--- START ---

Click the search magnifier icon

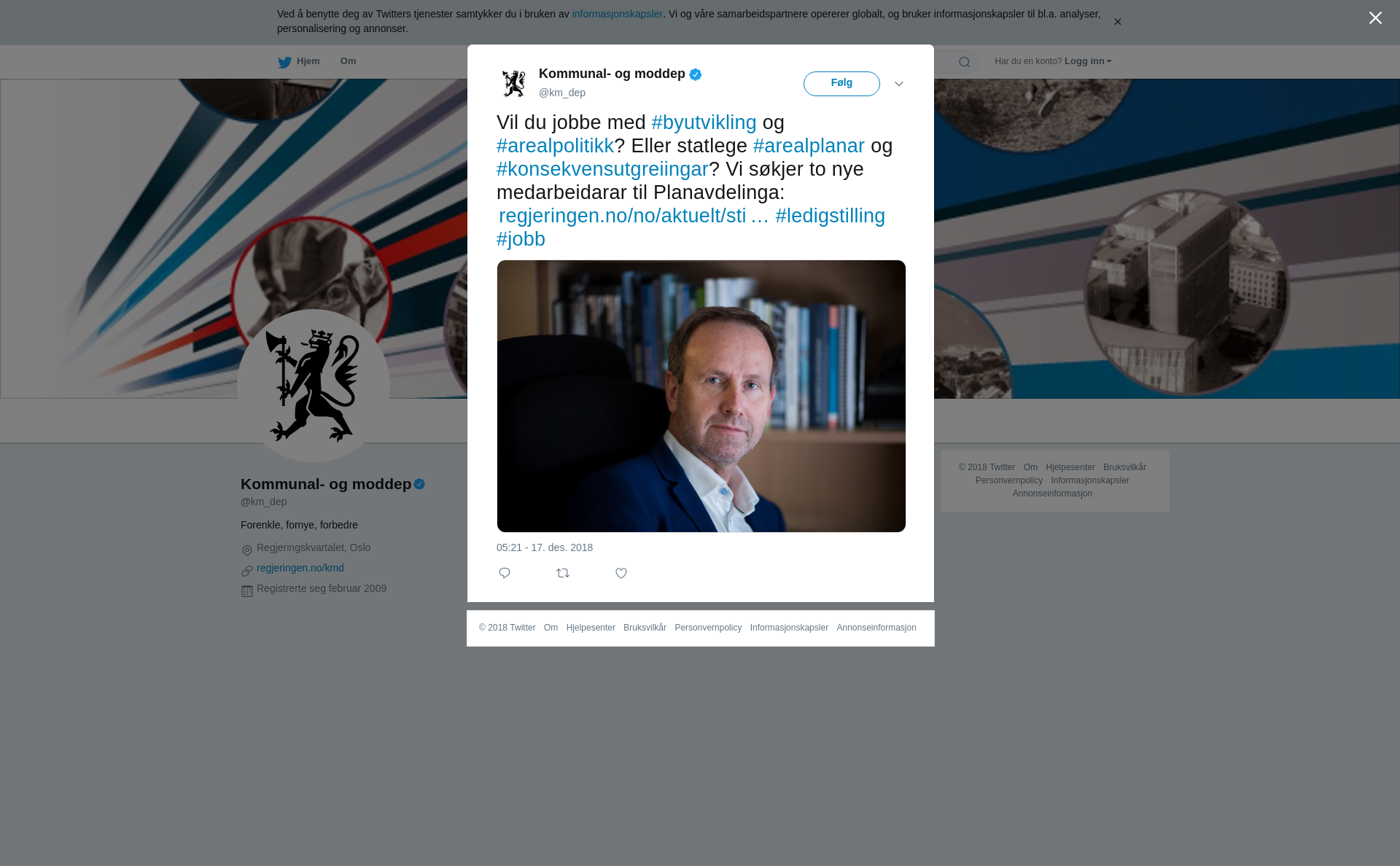[x=965, y=62]
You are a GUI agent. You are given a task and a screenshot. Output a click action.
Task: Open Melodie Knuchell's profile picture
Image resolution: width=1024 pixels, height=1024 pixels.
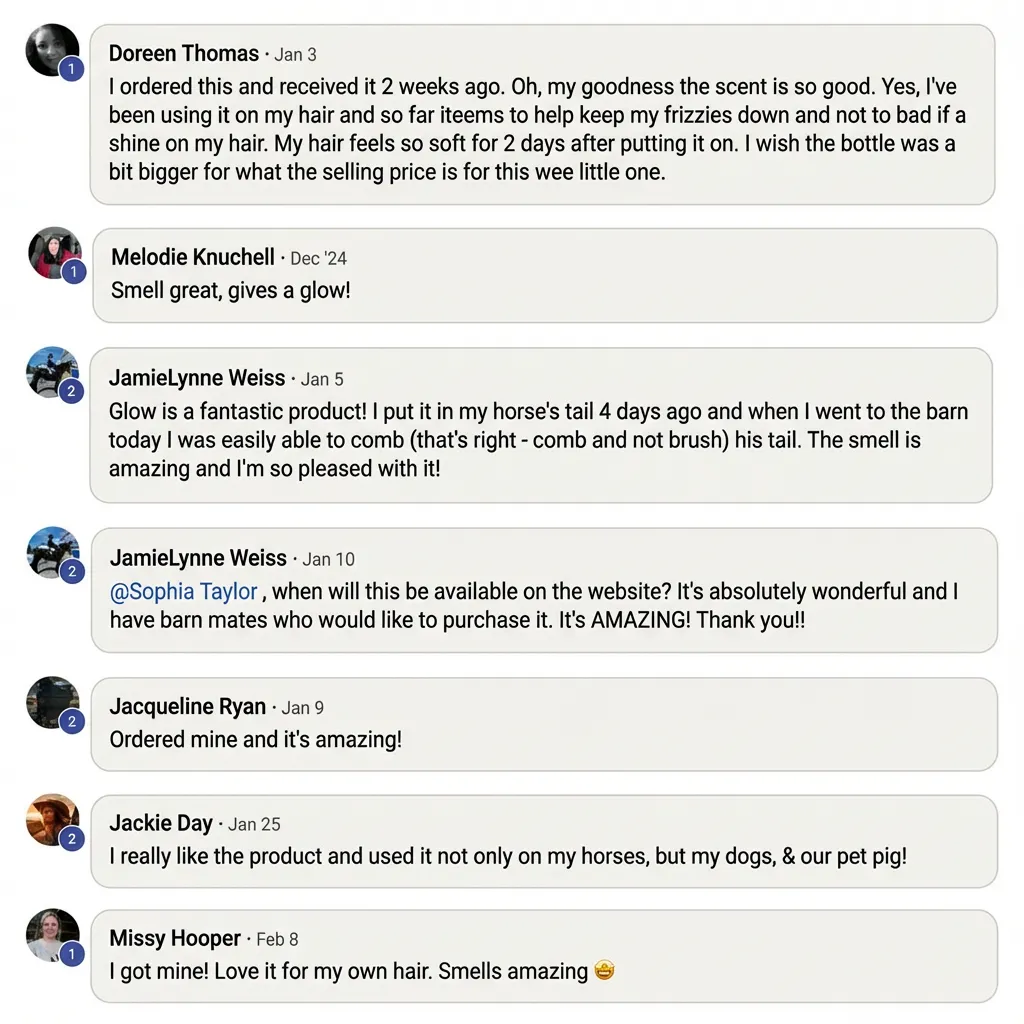point(53,252)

--- END ---

Leave out the pictures, then reproduce exactly the run of lines from the one that contains "Image resolution: width=1024" to the final line of the listing above.

__Result__.
Image resolution: width=1024 pixels, height=1024 pixels.
point(53,252)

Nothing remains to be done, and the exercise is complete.